Element and text position data:

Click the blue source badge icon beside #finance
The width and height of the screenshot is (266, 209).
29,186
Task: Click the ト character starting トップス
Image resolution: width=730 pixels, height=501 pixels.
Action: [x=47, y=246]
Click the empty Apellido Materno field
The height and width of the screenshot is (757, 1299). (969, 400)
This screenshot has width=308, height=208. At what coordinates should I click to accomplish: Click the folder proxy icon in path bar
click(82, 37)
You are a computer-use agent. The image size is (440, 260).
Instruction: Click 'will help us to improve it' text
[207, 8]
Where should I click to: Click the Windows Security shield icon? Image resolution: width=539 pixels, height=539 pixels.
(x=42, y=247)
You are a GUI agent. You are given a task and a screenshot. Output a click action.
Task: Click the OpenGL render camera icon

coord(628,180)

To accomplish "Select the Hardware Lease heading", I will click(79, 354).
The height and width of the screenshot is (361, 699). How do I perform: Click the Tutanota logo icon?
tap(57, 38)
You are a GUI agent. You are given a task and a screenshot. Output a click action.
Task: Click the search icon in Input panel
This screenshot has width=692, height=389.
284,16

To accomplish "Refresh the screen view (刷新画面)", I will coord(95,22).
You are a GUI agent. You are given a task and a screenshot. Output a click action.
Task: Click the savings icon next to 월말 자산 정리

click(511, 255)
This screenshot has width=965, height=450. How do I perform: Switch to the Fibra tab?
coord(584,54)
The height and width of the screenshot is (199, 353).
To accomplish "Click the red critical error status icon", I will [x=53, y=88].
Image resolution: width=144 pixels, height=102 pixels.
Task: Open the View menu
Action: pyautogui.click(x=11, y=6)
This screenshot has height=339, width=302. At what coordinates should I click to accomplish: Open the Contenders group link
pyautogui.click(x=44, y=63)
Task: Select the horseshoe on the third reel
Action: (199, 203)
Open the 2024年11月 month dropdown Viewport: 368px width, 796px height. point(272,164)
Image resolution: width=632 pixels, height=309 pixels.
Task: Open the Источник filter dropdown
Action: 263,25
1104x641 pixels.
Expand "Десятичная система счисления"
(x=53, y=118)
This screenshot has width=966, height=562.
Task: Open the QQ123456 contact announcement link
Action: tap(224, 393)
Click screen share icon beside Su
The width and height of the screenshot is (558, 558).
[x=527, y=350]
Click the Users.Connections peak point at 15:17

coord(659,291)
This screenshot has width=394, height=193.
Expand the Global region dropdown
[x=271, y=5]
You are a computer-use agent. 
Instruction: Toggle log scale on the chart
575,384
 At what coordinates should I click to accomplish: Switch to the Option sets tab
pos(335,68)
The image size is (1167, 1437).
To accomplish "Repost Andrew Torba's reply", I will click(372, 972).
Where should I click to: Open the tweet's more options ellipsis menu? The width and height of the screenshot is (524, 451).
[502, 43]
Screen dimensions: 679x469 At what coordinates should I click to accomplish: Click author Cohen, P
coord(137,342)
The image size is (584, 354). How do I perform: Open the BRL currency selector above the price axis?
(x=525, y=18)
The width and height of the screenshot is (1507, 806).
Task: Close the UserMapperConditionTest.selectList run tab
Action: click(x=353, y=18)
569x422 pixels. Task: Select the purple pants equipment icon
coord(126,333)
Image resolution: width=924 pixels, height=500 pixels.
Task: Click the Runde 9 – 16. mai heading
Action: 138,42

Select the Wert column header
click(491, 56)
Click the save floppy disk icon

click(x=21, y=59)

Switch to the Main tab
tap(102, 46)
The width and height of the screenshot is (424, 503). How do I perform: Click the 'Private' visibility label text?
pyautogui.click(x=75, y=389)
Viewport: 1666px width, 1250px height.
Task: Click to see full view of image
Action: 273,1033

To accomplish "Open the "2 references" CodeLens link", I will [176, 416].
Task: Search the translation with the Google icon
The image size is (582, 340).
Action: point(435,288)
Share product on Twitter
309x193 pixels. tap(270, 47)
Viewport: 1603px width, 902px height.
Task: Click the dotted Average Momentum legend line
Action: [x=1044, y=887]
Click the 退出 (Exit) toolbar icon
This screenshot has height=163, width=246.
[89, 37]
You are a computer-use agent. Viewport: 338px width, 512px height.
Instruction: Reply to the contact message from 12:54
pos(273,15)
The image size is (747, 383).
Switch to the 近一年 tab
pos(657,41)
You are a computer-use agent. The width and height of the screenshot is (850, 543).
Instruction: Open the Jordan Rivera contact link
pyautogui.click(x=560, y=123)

◆ **Written instruction**
Reproduce all of the lines above verbatim.

◆ **Answer to the exercise**
Click the blue source badge icon beside #finance
The width and height of the screenshot is (266, 209).
29,186
Task: Click the ト character starting トップス
Image resolution: width=730 pixels, height=501 pixels.
Action: [x=47, y=246]
Click the empty Apellido Materno field
The height and width of the screenshot is (757, 1299). (969, 400)
This screenshot has width=308, height=208. At what coordinates should I click to accomplish: Click the folder proxy icon in path bar
click(82, 37)
You are a computer-use agent. The image size is (440, 260).
Instruction: Click 'will help us to improve it' text
[207, 8]
Where should I click to: Click the Windows Security shield icon? Image resolution: width=539 pixels, height=539 pixels.
(x=42, y=247)
You are a GUI agent. You are given a task and a screenshot. Output a click action.
Task: Click the OpenGL render camera icon

coord(628,180)

To accomplish "Select the Hardware Lease heading", I will click(79, 354).
The height and width of the screenshot is (361, 699). How do I perform: Click the Tutanota logo icon?
tap(57, 38)
You are a GUI agent. You are given a task and a screenshot. Output a click action.
Task: Click the search icon in Input panel
This screenshot has width=692, height=389.
284,16

To accomplish "Refresh the screen view (刷新画面)", I will coord(95,22).
You are a GUI agent. You are given a task and a screenshot. Output a click action.
Task: Click the savings icon next to 월말 자산 정리

click(511, 255)
This screenshot has width=965, height=450. How do I perform: Switch to the Fibra tab?
coord(584,54)
The height and width of the screenshot is (199, 353).
To accomplish "Click the red critical error status icon", I will [x=53, y=88].
Image resolution: width=144 pixels, height=102 pixels.
Task: Open the View menu
Action: pyautogui.click(x=11, y=6)
This screenshot has height=339, width=302. At what coordinates should I click to accomplish: Open the Contenders group link
pyautogui.click(x=44, y=63)
Task: Select the horseshoe on the third reel
Action: (199, 203)
Open the 2024年11月 month dropdown Viewport: 368px width, 796px height. point(272,164)
Image resolution: width=632 pixels, height=309 pixels.
Task: Open the Источник filter dropdown
Action: 263,25
1104x641 pixels.
Expand "Десятичная система счисления"
(x=53, y=118)
This screenshot has width=966, height=562.
Task: Open the QQ123456 contact announcement link
Action: tap(224, 393)
Click screen share icon beside Su
The width and height of the screenshot is (558, 558).
[x=527, y=350]
Click the Users.Connections peak point at 15:17

coord(659,291)
This screenshot has width=394, height=193.
Expand the Global region dropdown
[x=271, y=5]
You are a computer-use agent. 
Instruction: Toggle log scale on the chart
575,384
 At what coordinates should I click to accomplish: Switch to the Option sets tab
pos(335,68)
The image size is (1167, 1437).
To accomplish "Repost Andrew Torba's reply", I will click(372, 972).
Where should I click to: Open the tweet's more options ellipsis menu? The width and height of the screenshot is (524, 451).
[502, 43]
Screen dimensions: 679x469 At what coordinates should I click to accomplish: Click author Cohen, P
coord(137,342)
The image size is (584, 354). How do I perform: Open the BRL currency selector above the price axis?
(x=525, y=18)
The width and height of the screenshot is (1507, 806).
Task: Close the UserMapperConditionTest.selectList run tab
Action: click(x=353, y=18)
569x422 pixels. Task: Select the purple pants equipment icon
coord(126,333)
Image resolution: width=924 pixels, height=500 pixels.
Task: Click the Runde 9 – 16. mai heading
Action: 138,42

Select the Wert column header
click(491, 56)
Click the save floppy disk icon

click(x=21, y=59)

Switch to the Main tab
tap(102, 46)
The width and height of the screenshot is (424, 503). How do I perform: Click the 'Private' visibility label text?
pyautogui.click(x=75, y=389)
Viewport: 1666px width, 1250px height.
Task: Click to see full view of image
Action: 273,1033

To accomplish "Open the "2 references" CodeLens link", I will [176, 416].
Task: Search the translation with the Google icon
The image size is (582, 340).
Action: point(435,288)
Share product on Twitter
309x193 pixels. tap(270, 47)
Viewport: 1603px width, 902px height.
Task: Click the dotted Average Momentum legend line
Action: [x=1044, y=887]
Click the 退出 (Exit) toolbar icon
This screenshot has height=163, width=246.
[89, 37]
You are a computer-use agent. Viewport: 338px width, 512px height.
Instruction: Reply to the contact message from 12:54
pos(273,15)
The image size is (747, 383).
Switch to the 近一年 tab
pos(657,41)
You are a computer-use agent. The width and height of the screenshot is (850, 543).
Instruction: Open the Jordan Rivera contact link
pyautogui.click(x=560, y=123)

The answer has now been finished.